%%
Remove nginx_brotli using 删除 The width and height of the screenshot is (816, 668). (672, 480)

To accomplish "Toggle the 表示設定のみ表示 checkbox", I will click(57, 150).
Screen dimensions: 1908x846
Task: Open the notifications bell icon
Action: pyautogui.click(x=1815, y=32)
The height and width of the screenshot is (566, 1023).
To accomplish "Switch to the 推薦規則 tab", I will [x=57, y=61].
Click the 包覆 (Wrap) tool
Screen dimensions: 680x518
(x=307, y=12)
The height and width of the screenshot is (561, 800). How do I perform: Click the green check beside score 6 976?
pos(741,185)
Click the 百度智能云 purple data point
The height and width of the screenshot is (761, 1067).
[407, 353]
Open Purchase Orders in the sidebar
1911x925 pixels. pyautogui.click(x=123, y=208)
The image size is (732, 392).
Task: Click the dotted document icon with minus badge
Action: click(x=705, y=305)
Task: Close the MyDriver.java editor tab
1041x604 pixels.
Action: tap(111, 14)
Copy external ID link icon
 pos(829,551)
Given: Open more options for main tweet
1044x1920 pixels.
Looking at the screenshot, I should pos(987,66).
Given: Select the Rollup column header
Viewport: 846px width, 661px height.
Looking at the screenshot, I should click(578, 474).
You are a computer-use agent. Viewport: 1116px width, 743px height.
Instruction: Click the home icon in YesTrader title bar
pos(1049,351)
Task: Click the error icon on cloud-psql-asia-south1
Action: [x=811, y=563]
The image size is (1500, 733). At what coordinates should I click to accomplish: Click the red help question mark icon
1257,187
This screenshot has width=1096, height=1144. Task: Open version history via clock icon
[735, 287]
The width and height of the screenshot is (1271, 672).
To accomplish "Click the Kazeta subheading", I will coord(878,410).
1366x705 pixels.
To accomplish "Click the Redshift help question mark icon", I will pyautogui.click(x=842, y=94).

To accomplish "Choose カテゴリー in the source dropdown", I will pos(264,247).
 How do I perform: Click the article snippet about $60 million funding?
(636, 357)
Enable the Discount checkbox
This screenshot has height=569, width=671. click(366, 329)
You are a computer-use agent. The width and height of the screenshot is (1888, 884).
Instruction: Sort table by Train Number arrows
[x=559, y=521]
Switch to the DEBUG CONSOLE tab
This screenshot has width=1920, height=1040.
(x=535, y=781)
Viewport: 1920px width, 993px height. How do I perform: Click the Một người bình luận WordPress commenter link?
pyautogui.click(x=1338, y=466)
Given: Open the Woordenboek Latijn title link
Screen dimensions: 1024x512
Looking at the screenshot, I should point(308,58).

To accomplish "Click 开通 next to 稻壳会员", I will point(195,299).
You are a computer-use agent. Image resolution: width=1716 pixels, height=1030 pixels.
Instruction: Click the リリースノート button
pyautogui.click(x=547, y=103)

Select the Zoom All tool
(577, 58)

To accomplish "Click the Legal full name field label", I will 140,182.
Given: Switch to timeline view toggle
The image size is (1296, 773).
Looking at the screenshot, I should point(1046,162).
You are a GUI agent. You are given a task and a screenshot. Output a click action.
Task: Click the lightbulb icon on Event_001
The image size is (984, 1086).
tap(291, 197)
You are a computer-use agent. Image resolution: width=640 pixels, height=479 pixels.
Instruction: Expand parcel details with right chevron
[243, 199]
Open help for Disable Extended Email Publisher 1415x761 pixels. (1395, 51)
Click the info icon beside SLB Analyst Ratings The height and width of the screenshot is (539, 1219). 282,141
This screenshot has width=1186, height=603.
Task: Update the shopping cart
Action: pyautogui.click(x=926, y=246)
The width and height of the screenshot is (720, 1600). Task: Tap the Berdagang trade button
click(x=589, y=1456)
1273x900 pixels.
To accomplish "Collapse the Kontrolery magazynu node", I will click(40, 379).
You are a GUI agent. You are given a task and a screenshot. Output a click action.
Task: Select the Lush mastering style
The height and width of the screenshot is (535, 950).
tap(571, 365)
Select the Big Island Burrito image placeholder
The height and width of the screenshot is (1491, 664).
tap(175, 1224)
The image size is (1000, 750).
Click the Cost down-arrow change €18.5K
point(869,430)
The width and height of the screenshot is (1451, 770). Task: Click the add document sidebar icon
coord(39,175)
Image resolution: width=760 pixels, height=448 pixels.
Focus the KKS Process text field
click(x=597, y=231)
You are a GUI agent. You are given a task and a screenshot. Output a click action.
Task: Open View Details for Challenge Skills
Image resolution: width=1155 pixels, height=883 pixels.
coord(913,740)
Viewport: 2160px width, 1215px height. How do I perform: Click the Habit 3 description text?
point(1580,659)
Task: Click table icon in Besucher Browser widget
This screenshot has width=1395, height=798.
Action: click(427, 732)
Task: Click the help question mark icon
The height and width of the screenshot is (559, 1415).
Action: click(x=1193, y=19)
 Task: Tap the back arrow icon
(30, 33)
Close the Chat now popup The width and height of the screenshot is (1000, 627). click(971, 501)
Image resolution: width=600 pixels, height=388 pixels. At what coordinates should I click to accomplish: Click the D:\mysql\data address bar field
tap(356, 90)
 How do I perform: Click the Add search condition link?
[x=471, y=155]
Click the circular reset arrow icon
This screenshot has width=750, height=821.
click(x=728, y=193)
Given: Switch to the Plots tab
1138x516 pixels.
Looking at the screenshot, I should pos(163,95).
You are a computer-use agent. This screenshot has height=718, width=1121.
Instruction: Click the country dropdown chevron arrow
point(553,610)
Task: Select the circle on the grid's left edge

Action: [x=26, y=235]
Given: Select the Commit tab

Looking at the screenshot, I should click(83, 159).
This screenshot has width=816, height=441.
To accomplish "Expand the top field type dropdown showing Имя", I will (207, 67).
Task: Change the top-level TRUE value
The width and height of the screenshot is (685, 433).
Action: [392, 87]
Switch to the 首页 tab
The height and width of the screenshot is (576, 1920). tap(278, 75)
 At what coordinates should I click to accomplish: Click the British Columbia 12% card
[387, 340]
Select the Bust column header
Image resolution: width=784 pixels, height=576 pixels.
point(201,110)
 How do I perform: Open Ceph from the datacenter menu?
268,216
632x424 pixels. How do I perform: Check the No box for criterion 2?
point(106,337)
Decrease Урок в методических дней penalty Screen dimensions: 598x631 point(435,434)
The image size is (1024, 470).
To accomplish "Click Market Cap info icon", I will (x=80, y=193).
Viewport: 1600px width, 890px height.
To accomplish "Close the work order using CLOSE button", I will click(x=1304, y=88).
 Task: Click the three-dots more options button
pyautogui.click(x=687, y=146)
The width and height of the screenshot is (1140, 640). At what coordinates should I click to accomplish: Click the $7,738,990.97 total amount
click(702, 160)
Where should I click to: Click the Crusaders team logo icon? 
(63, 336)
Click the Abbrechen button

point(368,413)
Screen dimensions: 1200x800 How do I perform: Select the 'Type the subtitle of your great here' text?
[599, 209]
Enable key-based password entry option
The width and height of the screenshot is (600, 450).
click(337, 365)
%%
## What you should do
Please reproduce the records exactly, without leaving any out.

## The answer
Remove nginx_brotli using 删除 The width and height of the screenshot is (816, 668). (672, 480)

To accomplish "Toggle the 表示設定のみ表示 checkbox", I will click(57, 150).
Screen dimensions: 1908x846
Task: Open the notifications bell icon
Action: pyautogui.click(x=1815, y=32)
The height and width of the screenshot is (566, 1023).
To accomplish "Switch to the 推薦規則 tab", I will [x=57, y=61].
Click the 包覆 (Wrap) tool
Screen dimensions: 680x518
(x=307, y=12)
The height and width of the screenshot is (561, 800). How do I perform: Click the green check beside score 6 976?
pos(741,185)
Click the 百度智能云 purple data point
The height and width of the screenshot is (761, 1067).
[407, 353]
Open Purchase Orders in the sidebar
1911x925 pixels. pyautogui.click(x=123, y=208)
The image size is (732, 392).
Task: Click the dotted document icon with minus badge
Action: click(x=705, y=305)
Task: Close the MyDriver.java editor tab
1041x604 pixels.
Action: tap(111, 14)
Copy external ID link icon
 pos(829,551)
Given: Open more options for main tweet
1044x1920 pixels.
Looking at the screenshot, I should pos(987,66).
Given: Select the Rollup column header
Viewport: 846px width, 661px height.
Looking at the screenshot, I should click(578, 474).
You are a computer-use agent. Viewport: 1116px width, 743px height.
Instruction: Click the home icon in YesTrader title bar
pos(1049,351)
Task: Click the error icon on cloud-psql-asia-south1
Action: [x=811, y=563]
The image size is (1500, 733). At what coordinates should I click to accomplish: Click the red help question mark icon
1257,187
This screenshot has width=1096, height=1144. Task: Open version history via clock icon
[735, 287]
The width and height of the screenshot is (1271, 672).
To accomplish "Click the Kazeta subheading", I will coord(878,410).
1366x705 pixels.
To accomplish "Click the Redshift help question mark icon", I will pyautogui.click(x=842, y=94).

To accomplish "Choose カテゴリー in the source dropdown", I will pos(264,247).
 How do I perform: Click the article snippet about $60 million funding?
(636, 357)
Enable the Discount checkbox
This screenshot has height=569, width=671. click(366, 329)
You are a computer-use agent. The width and height of the screenshot is (1888, 884).
Instruction: Sort table by Train Number arrows
[x=559, y=521]
Switch to the DEBUG CONSOLE tab
This screenshot has width=1920, height=1040.
(x=535, y=781)
Viewport: 1920px width, 993px height. How do I perform: Click the Một người bình luận WordPress commenter link?
pyautogui.click(x=1338, y=466)
Given: Open the Woordenboek Latijn title link
Screen dimensions: 1024x512
Looking at the screenshot, I should point(308,58).

To accomplish "Click 开通 next to 稻壳会员", I will point(195,299).
You are a computer-use agent. Image resolution: width=1716 pixels, height=1030 pixels.
Instruction: Click the リリースノート button
pyautogui.click(x=547, y=103)

Select the Zoom All tool
(577, 58)

To accomplish "Click the Legal full name field label", I will 140,182.
Given: Switch to timeline view toggle
The image size is (1296, 773).
Looking at the screenshot, I should point(1046,162).
You are a GUI agent. You are given a task and a screenshot. Output a click action.
Task: Click the lightbulb icon on Event_001
The image size is (984, 1086).
tap(291, 197)
You are a computer-use agent. Image resolution: width=640 pixels, height=479 pixels.
Instruction: Expand parcel details with right chevron
[243, 199]
Open help for Disable Extended Email Publisher 1415x761 pixels. (1395, 51)
Click the info icon beside SLB Analyst Ratings The height and width of the screenshot is (539, 1219). 282,141
This screenshot has width=1186, height=603.
Task: Update the shopping cart
Action: pyautogui.click(x=926, y=246)
The width and height of the screenshot is (720, 1600). Task: Tap the Berdagang trade button
click(x=589, y=1456)
1273x900 pixels.
To accomplish "Collapse the Kontrolery magazynu node", I will click(40, 379).
You are a GUI agent. You are given a task and a screenshot. Output a click action.
Task: Select the Lush mastering style
The height and width of the screenshot is (535, 950).
tap(571, 365)
Select the Big Island Burrito image placeholder
The height and width of the screenshot is (1491, 664).
tap(175, 1224)
The image size is (1000, 750).
Click the Cost down-arrow change €18.5K
point(869,430)
The width and height of the screenshot is (1451, 770). Task: Click the add document sidebar icon
coord(39,175)
Image resolution: width=760 pixels, height=448 pixels.
Focus the KKS Process text field
click(x=597, y=231)
You are a GUI agent. You are given a task and a screenshot. Output a click action.
Task: Open View Details for Challenge Skills
Image resolution: width=1155 pixels, height=883 pixels.
coord(913,740)
Viewport: 2160px width, 1215px height. How do I perform: Click the Habit 3 description text?
point(1580,659)
Task: Click table icon in Besucher Browser widget
This screenshot has width=1395, height=798.
Action: click(427, 732)
Task: Click the help question mark icon
The height and width of the screenshot is (559, 1415).
Action: click(x=1193, y=19)
 Task: Tap the back arrow icon
(30, 33)
Close the Chat now popup The width and height of the screenshot is (1000, 627). click(971, 501)
Image resolution: width=600 pixels, height=388 pixels. At what coordinates should I click to accomplish: Click the D:\mysql\data address bar field
tap(356, 90)
 How do I perform: Click the Add search condition link?
[x=471, y=155]
Click the circular reset arrow icon
This screenshot has width=750, height=821.
click(x=728, y=193)
Given: Switch to the Plots tab
1138x516 pixels.
Looking at the screenshot, I should pos(163,95).
You are a computer-use agent. This screenshot has height=718, width=1121.
Instruction: Click the country dropdown chevron arrow
point(553,610)
Task: Select the circle on the grid's left edge

Action: [x=26, y=235]
Given: Select the Commit tab

Looking at the screenshot, I should click(83, 159).
This screenshot has width=816, height=441.
To accomplish "Expand the top field type dropdown showing Имя", I will (207, 67).
Task: Change the top-level TRUE value
The width and height of the screenshot is (685, 433).
Action: [392, 87]
Switch to the 首页 tab
The height and width of the screenshot is (576, 1920). tap(278, 75)
 At what coordinates should I click to accomplish: Click the British Columbia 12% card
[387, 340]
Select the Bust column header
Image resolution: width=784 pixels, height=576 pixels.
point(201,110)
 How do I perform: Open Ceph from the datacenter menu?
268,216
632x424 pixels. How do I perform: Check the No box for criterion 2?
point(106,337)
Decrease Урок в методических дней penalty Screen dimensions: 598x631 point(435,434)
The image size is (1024, 470).
To accomplish "Click Market Cap info icon", I will (x=80, y=193).
Viewport: 1600px width, 890px height.
To accomplish "Close the work order using CLOSE button", I will click(x=1304, y=88).
 Task: Click the three-dots more options button
pyautogui.click(x=687, y=146)
The width and height of the screenshot is (1140, 640). At what coordinates should I click to accomplish: Click the $7,738,990.97 total amount
click(702, 160)
Where should I click to: Click the Crusaders team logo icon? 
(63, 336)
Click the Abbrechen button

point(368,413)
Screen dimensions: 1200x800 How do I perform: Select the 'Type the subtitle of your great here' text?
[599, 209]
Enable key-based password entry option
The width and height of the screenshot is (600, 450).
click(337, 365)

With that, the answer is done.